When the worker has a living wage guaranteed him by the State it will be necessary to make him a new bankruptcy law so that the living wage cannot be attached and converted to the use of the Shylocks of this world. The law protects the infant and the idiot from the results of their own foolishness, and we shall find it advisable in the future to extend similar protection to the grown-up idiots and infants who are all too prevalent in the world. Antonio was a normal business man, but he was no match for Shylock, and, though no lawyer can approve of the way in which the Courts treated Shylock, the real lesson of the story is that laws are necessary to protect Antonio, the fool, from Shylock, the knave.
In order, then, that the full blessings of bankruptcy may be made available to the poor, we must certainly tackle the problem of the living wage, which to my mind is the most urgent social question of our time. So many things seem to hang upon it. Rent, taxation, education, physical and moral improvement, eugenics, all the social discussions of the time, land you back on the question of the living wage. Sometimes, I think, we are on the eve of a new era when every capable honest citizen will have the same right to a living wage that he now has to free board and lodging and stone breaking in the workhouse. I would rather have a legal right to a living wage than a vote, unless I was clear that I could use the latter to obtain the former and many better things to boot.
As a matter of dull, dry, literary history all the prophets and singers and poets, from King David, Isaiah and Jeremiah down to Carlyle, Kingsley, Ruskin, Dickens and Tom Hood, have said or sung the praises of the living wage. There are many who regard Jeremiah as a kind of gloomy dean, but for my part I find him most encouraging. When he says: "Woe unto him that buildeth his house by unrighteousness and his chambers by wrong; that useth his neighbour's service without wages and giveth him not for his work," I think that he is absolutely right on the spot. I cannot believe that it was his view that woe would providentially descend upon the man who paid sweating wages and that it would come in the shape of lions and bears or lightning and earthquakes; on the contrary, I read it, that, in Jeremiah's view, it was the duty of citizens to see that their fellows did not behave like this.
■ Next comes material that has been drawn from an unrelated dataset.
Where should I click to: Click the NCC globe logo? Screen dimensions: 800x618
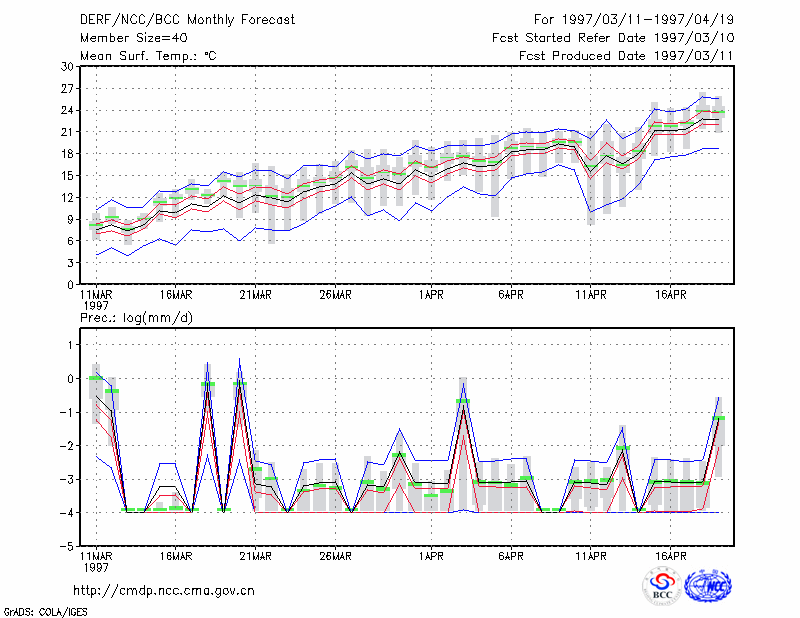point(708,586)
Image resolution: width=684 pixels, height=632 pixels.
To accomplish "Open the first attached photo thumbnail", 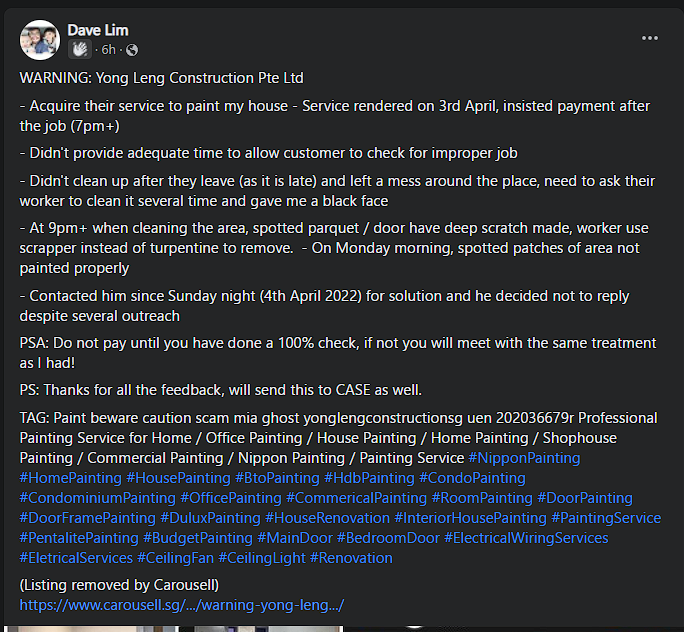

The prophet intended to tell us that our first duty was to persuade our fellow citizens employing labour to give their workmen a living wage, but if we could not achieve this by reasoning and exhorting them, then it was our duty to give such anti-social churls statutory woe, just as we mete out statutory woe to the naughty ones who get drunk and beat their wives, and, indeed, for the same social reasons.
David and all his biblical backers were as eager as Mr. Philip Snowden and his Socialist friends to promote the living wage, and, as they put it, to "deliver the poor from him that is too strong for him." That, in a phrase, is the modern problem of the living wage. The trust, the combine, the limited company, the corporation or Government office are bound in the nature of things to become the spoilers of the poor and needy unless there is some power delegated by the State to some judicial authority to "deliver the poor from him that is too strong for him."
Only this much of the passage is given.